(QUOTED PASSAGE)

A special enrollment period is a timeframe when individuals can sign up for health insurance.
Individuals may qualify for a Special Enrollment Period to enroll any time if you’ve had certain life events.
Examples of qualifying life events:
1. Loss of other health coverage
2. Move to new address
3. Getting married or divorced
4. Having a baby, or adopting a child
5. Offered an ICHRA through employer or loss of ICHRA
Depending on the Special Enrollment Period type, you may have 60 days before or 60 days following the event to enroll in a plan. You can enroll in Medicaid or the Children’s Health Insurance Program (CHIP) any time. Job-based plans must provide a Special Enrollment Period of at least 30 days.
Does being offered an ICHRA qualify for a SEP?
The SEP applies to people who are offered the ICHRA for the first time, but it also applies to employees who either had (or were offered) ICHRA coverage in the past, ceased that coverage (or turned it down), and are then offered it again – either during the employer’s annual enrollment period, or because the employee switches to a different class of employees, which changes the employee’s eligibility for coverage under the ICHRA.
Does losing an ICHRA qualify for a SEP?
Yes, see responses above.

(End QUOTED PASSAGE)
(DATA FOR ANALYSIS)

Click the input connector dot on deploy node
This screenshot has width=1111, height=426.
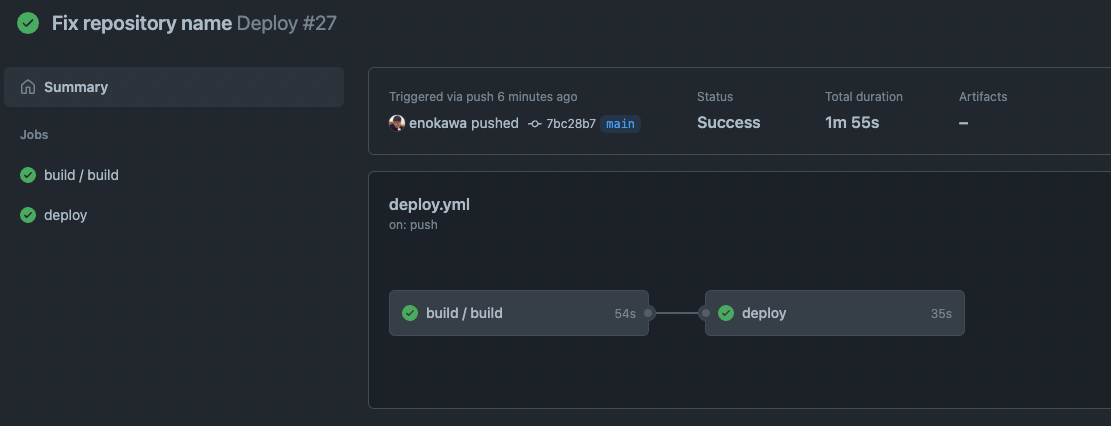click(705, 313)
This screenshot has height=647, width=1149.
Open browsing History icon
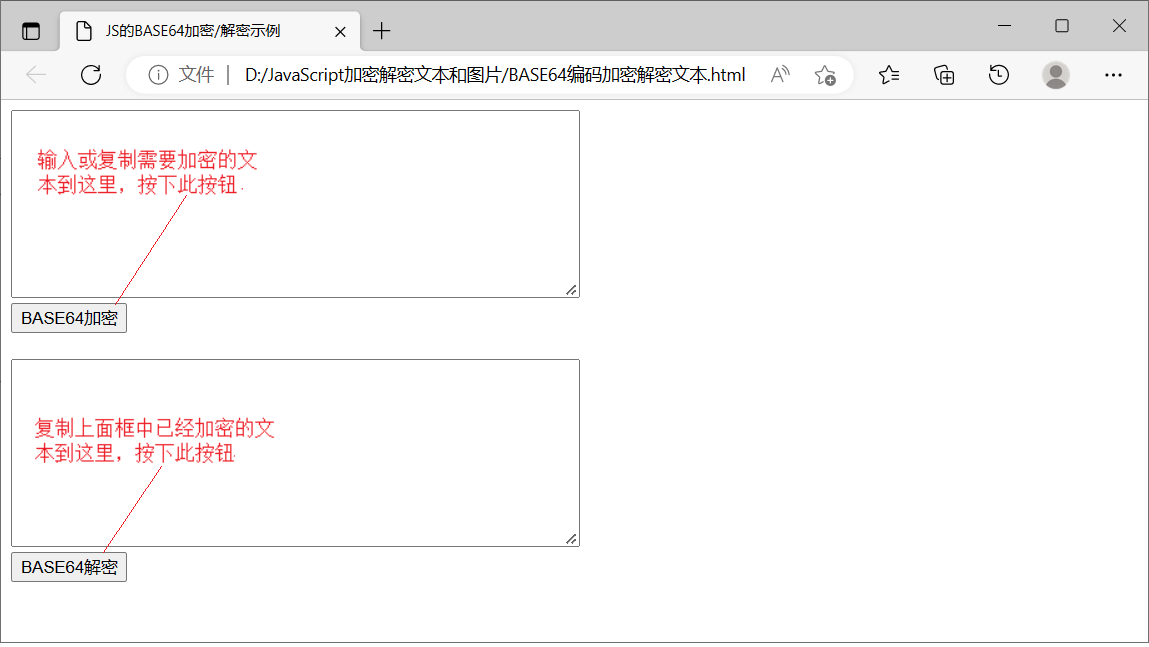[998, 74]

(End DATA FOR ANALYSIS)
(DATA FOR ANALYSIS)

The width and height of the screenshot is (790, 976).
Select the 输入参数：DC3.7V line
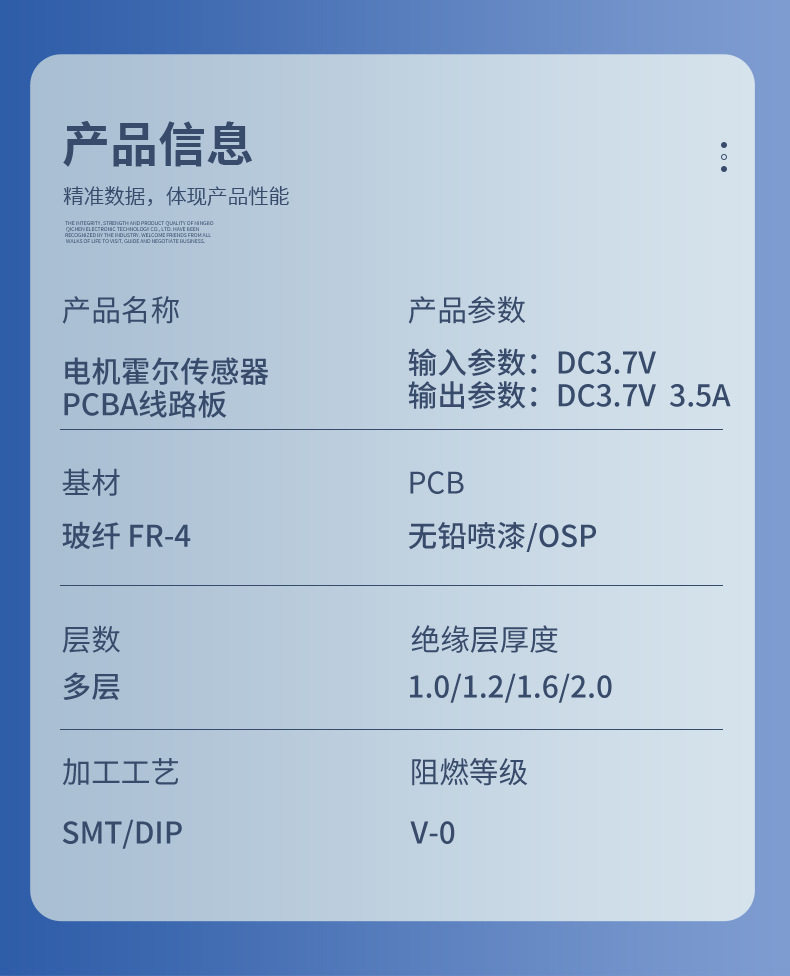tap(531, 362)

(End DATA FOR ANALYSIS)

## HOW TO COMPLETE THIS TASK
For each statement below, say yes or no to whether it agrees with the text on special enrollment periods above, and quote the words from that text that decide it. 1. Job-based plans must provide a Special Enrollment Period of at least 60 days. 2. A person can enroll in Medicaid or CHIP at any time. 3. The ICHRA Special Enrollment Period applies only to people offered the ICHRA for the first time.

## EXPECTED ANSWER
1. No: "Job-based plans must provide a Special Enrollment Period of at least 30 days."
2. Yes: "You can enroll in Medicaid or the Children’s Health Insurance Program (CHIP) any time."
3. No: "but it also applies to employees who either had (or were offered) ICHRA coverage in the past"